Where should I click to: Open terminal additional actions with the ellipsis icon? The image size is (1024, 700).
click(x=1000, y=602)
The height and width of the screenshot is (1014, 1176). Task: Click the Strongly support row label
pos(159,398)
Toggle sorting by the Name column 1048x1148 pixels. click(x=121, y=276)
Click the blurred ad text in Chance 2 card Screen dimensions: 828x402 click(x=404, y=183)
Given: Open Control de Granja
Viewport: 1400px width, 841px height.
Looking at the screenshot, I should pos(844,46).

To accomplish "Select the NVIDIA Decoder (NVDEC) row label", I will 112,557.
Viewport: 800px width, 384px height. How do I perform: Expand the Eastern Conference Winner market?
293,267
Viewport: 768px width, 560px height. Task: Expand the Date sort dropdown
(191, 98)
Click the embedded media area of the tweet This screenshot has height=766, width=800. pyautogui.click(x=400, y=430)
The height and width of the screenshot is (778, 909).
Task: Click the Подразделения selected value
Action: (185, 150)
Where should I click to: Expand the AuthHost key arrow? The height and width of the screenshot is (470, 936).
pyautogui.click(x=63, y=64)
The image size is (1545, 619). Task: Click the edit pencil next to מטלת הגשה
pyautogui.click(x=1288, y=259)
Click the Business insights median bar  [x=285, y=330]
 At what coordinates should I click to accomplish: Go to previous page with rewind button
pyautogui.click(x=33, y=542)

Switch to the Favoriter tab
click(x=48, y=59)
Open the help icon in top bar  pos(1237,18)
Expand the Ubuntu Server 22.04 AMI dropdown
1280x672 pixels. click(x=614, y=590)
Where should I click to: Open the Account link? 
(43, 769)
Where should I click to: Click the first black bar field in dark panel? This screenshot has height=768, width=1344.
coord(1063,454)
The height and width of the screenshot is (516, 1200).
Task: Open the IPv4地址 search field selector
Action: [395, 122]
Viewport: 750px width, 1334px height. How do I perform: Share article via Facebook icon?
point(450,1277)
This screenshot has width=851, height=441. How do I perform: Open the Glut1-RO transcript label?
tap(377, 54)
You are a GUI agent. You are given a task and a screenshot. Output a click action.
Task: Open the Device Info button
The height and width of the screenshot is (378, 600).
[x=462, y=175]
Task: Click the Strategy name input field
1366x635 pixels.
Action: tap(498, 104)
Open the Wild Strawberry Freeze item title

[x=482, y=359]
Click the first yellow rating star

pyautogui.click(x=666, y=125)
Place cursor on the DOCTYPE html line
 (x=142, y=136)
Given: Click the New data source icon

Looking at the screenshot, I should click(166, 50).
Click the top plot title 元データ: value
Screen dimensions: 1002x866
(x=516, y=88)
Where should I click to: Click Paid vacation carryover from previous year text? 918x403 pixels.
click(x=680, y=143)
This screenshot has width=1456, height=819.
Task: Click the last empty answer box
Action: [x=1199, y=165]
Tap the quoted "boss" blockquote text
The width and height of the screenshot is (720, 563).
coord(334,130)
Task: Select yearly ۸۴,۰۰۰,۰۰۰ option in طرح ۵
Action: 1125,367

--------

▸ **Exercise**
Look above for the line that holds "Click the top plot title 元データ: value", then copy it and each line after it exactly, through the last line of the data.

▸ **Result of this exercise**
Click the top plot title 元データ: value
Screen dimensions: 1002x866
(x=516, y=88)
Where should I click to: Click Paid vacation carryover from previous year text? 918x403 pixels.
click(x=680, y=143)
This screenshot has width=1456, height=819.
Task: Click the last empty answer box
Action: [x=1199, y=165]
Tap the quoted "boss" blockquote text
The width and height of the screenshot is (720, 563).
coord(334,130)
Task: Select yearly ۸۴,۰۰۰,۰۰۰ option in طرح ۵
Action: 1125,367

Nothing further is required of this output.